Hydrogen bomb tests were incredibly powerful
On November 1, 1952, the US detonated the first hydrogen bomb at Enewetak atoll in the Marshall Islands.
Codenamed "Mike," the bomb produced the energy equivalent of about 10 megatons — or 10 million tons of TNT.
Hydrogen bomb tests continued, and in 1954, the US detonated its largest bomb — Castle Bravo — a 15 megaton blast over Bikini atoll. The explosion was over 1,000 times more powerful than the atomic bomb dropped over Hiroshima.
The blast was much larger than scientists expected and released large amounts of radiation into the atmosphere in what a nuclear weapons historian called "the greatest single radiological disaster in American history."
Fallout ash rained down on some inhabited atolls, which had to be evacuated, as well as a Japanese tuna fishing boat, The Lucky Dragon, 86 miles away. All 23 crew members suffered from radiation sickness, and one died months later.
The Lucky Dragon had no radio so they didn't hear broadcasted warnings to stay away from the area around Bikini Atoll.

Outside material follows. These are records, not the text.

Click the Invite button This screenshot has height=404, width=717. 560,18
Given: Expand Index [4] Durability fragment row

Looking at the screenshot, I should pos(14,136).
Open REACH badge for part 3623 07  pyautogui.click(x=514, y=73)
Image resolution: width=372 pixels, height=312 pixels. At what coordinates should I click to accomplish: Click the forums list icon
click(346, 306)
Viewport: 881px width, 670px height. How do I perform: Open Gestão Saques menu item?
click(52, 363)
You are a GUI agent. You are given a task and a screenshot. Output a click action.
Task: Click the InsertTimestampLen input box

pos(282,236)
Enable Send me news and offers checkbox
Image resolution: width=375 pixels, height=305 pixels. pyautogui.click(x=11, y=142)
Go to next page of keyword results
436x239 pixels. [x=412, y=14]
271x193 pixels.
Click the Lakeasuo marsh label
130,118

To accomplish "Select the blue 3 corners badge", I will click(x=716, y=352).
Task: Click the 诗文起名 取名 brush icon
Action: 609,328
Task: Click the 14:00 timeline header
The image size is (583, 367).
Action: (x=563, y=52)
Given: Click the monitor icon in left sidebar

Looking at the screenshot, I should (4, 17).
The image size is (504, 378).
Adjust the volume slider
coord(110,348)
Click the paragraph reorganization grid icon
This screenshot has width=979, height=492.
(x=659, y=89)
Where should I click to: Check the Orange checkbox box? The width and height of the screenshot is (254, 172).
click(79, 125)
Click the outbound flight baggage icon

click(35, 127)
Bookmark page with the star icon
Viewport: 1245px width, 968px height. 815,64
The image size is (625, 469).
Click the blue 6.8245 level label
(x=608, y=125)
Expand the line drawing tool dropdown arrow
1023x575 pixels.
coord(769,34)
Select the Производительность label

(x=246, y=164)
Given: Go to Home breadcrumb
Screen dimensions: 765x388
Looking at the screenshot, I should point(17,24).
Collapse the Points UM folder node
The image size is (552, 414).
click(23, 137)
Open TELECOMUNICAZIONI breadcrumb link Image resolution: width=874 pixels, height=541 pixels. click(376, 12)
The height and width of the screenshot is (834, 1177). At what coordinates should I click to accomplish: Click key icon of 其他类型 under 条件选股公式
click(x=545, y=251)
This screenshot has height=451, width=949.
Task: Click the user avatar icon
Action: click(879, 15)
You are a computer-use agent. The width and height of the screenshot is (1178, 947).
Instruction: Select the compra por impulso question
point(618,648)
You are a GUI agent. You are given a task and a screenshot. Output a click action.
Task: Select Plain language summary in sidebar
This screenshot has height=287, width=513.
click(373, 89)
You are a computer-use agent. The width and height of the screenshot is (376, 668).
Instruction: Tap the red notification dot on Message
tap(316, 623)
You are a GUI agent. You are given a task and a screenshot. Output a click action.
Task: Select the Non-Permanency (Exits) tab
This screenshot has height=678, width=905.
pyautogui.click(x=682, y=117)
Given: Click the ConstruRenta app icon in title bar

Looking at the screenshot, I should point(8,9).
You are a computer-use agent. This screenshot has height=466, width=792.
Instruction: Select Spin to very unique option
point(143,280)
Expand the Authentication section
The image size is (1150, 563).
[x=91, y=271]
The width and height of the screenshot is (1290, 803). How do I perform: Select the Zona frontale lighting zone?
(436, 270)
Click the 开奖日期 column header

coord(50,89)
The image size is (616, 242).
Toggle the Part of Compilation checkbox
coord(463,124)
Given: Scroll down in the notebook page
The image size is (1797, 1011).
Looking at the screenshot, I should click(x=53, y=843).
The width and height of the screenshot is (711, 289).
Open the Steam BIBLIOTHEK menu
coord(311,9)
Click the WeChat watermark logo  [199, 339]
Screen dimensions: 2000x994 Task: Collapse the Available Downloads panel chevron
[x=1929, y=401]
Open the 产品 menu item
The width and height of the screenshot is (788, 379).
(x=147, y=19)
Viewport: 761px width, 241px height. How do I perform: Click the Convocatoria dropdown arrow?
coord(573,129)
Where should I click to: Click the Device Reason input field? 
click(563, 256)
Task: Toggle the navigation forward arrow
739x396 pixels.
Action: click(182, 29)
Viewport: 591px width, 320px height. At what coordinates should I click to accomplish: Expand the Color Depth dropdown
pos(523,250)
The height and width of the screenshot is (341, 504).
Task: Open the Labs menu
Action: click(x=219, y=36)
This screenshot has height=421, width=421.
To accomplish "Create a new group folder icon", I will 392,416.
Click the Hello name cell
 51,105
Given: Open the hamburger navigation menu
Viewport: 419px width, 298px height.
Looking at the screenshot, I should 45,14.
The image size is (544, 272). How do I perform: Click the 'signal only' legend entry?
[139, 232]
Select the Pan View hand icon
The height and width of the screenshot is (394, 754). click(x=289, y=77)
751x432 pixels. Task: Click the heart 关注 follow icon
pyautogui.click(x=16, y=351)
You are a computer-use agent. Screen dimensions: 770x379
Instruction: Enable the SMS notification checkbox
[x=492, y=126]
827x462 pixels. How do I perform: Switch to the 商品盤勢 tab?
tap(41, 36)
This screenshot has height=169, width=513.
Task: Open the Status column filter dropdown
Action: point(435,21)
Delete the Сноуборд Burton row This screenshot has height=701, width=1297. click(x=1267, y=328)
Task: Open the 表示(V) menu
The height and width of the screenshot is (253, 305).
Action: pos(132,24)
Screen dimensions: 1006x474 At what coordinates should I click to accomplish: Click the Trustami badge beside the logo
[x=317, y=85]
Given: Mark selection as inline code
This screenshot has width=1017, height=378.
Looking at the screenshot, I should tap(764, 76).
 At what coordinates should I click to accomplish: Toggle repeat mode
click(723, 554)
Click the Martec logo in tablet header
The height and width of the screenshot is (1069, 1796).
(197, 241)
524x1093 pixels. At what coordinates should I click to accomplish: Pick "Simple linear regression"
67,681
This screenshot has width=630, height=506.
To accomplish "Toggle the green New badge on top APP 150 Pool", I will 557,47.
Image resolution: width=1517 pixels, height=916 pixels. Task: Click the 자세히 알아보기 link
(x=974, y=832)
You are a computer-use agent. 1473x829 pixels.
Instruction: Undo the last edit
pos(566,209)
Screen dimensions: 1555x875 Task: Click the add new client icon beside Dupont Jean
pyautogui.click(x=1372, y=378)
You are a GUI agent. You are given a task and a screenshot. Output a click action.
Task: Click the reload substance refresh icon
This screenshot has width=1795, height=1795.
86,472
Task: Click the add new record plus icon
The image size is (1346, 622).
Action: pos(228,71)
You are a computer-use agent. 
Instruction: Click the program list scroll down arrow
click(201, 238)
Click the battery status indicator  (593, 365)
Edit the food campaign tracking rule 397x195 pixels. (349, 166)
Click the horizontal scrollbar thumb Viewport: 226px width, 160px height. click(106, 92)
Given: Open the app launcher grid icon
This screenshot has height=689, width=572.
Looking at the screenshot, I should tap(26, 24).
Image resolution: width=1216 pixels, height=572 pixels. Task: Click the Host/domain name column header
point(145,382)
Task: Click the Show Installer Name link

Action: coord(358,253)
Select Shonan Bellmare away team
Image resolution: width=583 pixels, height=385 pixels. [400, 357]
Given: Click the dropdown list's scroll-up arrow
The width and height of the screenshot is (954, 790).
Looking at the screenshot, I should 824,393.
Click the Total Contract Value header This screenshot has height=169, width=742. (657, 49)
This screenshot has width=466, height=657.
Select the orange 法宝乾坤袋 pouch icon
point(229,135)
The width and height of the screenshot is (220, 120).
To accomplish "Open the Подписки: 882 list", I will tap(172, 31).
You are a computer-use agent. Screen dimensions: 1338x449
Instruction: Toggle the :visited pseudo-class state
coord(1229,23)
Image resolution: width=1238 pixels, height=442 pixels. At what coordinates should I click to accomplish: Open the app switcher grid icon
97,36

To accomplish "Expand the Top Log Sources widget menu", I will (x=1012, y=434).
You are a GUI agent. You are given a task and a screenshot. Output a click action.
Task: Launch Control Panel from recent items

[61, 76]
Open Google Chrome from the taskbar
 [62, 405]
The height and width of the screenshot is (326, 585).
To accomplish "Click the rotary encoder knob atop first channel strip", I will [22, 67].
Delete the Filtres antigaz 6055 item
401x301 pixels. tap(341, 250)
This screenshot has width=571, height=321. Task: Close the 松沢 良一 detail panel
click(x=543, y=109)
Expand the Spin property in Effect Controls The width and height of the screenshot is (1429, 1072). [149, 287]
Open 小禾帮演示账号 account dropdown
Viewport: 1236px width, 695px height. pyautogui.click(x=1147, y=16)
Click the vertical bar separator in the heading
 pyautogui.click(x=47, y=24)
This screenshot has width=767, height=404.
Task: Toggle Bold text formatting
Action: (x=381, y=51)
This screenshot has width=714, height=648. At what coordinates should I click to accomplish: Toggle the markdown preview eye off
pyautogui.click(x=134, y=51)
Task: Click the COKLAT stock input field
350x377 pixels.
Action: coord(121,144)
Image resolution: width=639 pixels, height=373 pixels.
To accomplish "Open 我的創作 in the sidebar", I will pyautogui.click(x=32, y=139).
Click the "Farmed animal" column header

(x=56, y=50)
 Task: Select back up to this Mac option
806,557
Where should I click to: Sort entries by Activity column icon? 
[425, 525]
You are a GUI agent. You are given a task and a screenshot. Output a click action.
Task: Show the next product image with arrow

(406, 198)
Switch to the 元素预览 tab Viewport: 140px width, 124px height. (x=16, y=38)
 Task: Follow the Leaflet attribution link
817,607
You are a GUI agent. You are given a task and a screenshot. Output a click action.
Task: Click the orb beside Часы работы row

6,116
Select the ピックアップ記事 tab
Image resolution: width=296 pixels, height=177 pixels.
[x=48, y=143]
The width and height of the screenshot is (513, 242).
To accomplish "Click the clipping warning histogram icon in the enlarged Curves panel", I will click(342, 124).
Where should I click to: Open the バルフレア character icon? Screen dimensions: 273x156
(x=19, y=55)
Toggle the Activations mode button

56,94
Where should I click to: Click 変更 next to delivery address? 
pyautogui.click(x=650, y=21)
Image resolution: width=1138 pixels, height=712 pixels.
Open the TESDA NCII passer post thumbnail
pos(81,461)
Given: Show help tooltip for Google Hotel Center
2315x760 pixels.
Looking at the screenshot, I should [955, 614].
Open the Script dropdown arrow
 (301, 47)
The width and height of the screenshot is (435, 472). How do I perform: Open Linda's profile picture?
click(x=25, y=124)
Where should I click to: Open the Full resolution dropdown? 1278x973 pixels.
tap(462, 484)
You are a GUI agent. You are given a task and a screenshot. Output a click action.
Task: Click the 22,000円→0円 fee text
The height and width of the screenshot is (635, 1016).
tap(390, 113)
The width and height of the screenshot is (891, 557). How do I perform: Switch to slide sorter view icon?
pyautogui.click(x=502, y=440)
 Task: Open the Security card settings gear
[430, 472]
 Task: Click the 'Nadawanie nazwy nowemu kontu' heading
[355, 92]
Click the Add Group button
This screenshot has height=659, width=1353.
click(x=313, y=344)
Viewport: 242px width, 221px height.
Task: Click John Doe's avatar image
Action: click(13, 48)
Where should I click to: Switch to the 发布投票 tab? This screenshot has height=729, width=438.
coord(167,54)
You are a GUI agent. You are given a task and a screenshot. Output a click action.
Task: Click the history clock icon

Not knowing the ashy, white rain that fell upon them was nuclear fallout, the crew traveled back to Japan — all becoming very ill on the weeklong journey — and their irradiated fish entered the Japanese market.
The story of the Lucky Dragon was heavily covered by the international press, bringing the risk of nuclear fallout to the forefront of the public eye.
Nuclear weapons tests over the Marshall Islands continued until 1958. In all, the US conducted 67 nuclear tests near the islands.
The tests forced some local inhabitants to relocate, and the radioactive fallout created negative health effects — including elevated risk of cancer and birth defects — and contaminated the environment.
Due in part to the outcry over the threat of radioactive fallout, in 1963, the United States, Great Britain, and the Soviet Union signed the Limited Test Ban Treaty, banning nuclear tests in the atmosphere, underwater, or in outer space.